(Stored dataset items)

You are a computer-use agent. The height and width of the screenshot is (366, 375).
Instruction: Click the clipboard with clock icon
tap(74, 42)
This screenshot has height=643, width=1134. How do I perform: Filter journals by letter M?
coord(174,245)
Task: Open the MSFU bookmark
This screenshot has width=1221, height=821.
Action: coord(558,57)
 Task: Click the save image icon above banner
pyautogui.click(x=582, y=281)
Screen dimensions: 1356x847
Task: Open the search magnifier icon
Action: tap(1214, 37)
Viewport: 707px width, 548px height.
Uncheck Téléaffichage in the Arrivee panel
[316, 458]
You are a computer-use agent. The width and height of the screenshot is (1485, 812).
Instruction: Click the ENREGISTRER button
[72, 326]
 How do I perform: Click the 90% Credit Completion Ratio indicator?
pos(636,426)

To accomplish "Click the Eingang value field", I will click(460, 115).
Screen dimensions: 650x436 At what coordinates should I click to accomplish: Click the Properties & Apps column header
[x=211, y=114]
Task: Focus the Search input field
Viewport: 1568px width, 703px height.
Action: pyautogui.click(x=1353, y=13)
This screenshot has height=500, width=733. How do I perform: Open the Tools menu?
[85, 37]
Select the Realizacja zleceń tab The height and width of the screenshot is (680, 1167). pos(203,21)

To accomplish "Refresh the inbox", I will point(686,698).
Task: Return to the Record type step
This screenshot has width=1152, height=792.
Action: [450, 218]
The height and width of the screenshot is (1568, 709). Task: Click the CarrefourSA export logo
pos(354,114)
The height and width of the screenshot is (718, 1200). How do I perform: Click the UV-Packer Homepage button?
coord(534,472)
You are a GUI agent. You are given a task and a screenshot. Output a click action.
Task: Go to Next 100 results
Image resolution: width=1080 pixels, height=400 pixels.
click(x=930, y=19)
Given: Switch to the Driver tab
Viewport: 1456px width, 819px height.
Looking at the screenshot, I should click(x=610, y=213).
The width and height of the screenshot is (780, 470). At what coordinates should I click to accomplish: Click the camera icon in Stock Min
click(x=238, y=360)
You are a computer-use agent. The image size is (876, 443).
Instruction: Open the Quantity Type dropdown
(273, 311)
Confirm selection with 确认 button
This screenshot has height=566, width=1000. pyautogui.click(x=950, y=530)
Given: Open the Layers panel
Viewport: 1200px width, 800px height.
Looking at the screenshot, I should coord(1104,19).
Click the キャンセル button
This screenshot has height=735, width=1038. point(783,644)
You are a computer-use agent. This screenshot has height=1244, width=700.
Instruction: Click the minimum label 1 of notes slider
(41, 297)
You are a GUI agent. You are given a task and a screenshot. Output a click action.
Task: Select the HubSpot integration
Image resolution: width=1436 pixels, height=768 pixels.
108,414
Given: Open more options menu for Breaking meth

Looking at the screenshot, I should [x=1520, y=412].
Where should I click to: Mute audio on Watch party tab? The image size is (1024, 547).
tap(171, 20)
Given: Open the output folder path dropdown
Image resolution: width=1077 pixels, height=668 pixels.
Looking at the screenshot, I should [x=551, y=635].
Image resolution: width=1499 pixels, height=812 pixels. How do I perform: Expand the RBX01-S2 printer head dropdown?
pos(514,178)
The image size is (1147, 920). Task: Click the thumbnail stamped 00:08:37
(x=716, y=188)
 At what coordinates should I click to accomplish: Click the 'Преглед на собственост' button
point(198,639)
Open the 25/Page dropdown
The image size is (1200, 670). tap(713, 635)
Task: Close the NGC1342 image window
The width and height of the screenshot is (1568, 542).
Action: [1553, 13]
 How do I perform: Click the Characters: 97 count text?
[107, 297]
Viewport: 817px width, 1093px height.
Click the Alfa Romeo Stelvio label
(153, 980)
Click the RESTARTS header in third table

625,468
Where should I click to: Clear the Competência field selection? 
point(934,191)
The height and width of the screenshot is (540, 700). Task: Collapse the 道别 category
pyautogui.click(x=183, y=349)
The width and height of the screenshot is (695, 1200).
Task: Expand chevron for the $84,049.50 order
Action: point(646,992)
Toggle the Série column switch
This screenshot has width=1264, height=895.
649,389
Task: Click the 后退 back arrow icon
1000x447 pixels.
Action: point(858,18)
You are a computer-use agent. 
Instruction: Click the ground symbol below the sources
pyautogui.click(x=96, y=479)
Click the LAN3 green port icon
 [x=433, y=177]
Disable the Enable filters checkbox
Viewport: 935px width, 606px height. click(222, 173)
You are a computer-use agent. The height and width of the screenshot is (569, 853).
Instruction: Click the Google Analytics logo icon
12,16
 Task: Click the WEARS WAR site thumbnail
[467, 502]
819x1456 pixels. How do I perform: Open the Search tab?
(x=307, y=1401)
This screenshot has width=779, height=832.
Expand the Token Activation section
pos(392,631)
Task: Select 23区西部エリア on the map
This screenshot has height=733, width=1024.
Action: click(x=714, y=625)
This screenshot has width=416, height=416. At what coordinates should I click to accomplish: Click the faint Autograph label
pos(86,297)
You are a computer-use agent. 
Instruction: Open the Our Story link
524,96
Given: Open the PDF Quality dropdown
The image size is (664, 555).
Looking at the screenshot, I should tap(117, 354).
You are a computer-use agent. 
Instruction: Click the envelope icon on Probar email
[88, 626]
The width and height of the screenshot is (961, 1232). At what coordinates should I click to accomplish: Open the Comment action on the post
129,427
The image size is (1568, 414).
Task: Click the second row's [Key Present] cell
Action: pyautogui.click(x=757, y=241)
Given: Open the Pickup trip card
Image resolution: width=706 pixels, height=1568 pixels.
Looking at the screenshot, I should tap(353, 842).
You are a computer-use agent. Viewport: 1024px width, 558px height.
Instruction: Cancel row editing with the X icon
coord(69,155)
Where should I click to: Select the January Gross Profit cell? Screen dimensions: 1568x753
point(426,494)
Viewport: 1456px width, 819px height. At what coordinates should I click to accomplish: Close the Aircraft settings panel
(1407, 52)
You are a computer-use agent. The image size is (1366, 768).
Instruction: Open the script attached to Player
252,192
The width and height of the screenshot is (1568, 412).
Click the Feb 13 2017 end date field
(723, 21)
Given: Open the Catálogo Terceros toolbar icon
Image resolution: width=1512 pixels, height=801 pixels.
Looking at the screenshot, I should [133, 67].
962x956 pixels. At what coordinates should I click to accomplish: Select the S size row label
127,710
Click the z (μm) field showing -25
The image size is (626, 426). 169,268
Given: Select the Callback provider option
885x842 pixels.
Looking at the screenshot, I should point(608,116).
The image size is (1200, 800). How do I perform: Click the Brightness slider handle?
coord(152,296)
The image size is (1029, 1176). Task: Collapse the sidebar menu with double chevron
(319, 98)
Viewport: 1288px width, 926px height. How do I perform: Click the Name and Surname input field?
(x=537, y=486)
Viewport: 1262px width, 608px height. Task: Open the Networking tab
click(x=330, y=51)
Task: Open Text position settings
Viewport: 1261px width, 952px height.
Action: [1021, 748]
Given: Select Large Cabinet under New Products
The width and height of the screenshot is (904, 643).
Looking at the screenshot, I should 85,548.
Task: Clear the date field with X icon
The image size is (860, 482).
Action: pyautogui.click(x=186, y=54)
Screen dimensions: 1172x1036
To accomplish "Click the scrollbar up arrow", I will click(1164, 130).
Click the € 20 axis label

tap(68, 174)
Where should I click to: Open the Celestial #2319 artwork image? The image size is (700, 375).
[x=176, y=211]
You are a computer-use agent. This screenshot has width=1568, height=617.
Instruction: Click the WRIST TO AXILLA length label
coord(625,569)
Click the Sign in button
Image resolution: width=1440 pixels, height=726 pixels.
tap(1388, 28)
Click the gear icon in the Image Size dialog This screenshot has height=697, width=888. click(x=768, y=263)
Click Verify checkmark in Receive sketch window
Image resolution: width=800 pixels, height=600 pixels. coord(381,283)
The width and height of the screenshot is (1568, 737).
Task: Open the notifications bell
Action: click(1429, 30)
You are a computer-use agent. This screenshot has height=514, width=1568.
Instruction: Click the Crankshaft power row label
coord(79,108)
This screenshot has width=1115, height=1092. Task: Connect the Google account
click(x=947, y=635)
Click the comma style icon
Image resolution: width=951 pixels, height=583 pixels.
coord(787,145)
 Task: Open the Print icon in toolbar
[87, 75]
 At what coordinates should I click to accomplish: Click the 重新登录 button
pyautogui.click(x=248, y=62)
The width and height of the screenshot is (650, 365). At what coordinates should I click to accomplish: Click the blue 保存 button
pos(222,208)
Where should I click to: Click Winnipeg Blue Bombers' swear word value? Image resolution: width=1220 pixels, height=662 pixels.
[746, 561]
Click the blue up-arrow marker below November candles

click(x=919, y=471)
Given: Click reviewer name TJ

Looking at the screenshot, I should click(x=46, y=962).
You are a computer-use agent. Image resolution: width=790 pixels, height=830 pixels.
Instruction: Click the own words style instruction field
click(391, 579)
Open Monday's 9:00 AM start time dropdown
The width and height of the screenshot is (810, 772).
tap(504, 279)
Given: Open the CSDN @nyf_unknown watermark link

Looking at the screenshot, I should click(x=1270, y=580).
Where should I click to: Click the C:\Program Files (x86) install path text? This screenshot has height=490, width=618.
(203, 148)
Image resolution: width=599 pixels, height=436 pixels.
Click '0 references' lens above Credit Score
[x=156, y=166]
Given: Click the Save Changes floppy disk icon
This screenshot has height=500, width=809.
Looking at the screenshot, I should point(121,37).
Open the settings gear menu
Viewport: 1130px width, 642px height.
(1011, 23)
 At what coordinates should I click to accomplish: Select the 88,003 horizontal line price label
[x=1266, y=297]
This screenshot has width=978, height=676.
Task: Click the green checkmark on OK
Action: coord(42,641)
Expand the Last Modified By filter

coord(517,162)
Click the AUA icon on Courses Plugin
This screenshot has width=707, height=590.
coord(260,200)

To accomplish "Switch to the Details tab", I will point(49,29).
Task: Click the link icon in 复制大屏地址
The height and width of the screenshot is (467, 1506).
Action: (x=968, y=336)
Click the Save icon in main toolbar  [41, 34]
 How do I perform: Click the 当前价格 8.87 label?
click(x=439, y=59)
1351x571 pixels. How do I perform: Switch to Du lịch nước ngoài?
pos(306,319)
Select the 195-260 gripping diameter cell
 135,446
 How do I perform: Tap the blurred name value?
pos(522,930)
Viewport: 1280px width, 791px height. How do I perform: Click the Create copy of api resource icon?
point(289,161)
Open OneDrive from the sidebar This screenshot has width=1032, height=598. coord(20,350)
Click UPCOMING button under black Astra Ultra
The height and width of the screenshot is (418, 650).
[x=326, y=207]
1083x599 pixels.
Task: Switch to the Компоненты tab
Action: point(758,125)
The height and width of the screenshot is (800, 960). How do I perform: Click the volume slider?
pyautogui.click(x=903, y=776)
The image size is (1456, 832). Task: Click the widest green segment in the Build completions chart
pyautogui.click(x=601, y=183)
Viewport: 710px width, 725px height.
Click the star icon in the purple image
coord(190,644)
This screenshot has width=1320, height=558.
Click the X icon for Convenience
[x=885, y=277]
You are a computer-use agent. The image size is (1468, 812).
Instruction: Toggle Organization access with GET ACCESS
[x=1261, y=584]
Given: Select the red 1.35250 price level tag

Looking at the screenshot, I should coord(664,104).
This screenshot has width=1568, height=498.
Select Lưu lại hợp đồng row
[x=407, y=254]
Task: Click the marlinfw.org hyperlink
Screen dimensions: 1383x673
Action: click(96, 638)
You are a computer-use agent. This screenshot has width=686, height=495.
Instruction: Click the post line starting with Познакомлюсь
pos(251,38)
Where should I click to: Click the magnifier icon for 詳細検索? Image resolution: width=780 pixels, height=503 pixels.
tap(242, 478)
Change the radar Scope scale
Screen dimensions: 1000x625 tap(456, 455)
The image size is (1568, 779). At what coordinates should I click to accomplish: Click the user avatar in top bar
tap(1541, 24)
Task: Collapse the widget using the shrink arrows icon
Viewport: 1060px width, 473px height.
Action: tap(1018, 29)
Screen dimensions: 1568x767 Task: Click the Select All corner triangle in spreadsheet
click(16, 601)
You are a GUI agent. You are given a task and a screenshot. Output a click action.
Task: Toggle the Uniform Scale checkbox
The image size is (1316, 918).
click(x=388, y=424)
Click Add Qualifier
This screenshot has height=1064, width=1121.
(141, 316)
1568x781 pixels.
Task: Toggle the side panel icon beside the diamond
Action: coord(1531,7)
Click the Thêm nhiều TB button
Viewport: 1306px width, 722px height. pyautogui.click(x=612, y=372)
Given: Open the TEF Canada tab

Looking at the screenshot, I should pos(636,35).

> Aim of the task: Which lines in the entries above contain "under"? Pull each of them out.

> Result of this exercise:
Given: Select Large Cabinet under New Products
Click UPCOMING button under black Astra Ultra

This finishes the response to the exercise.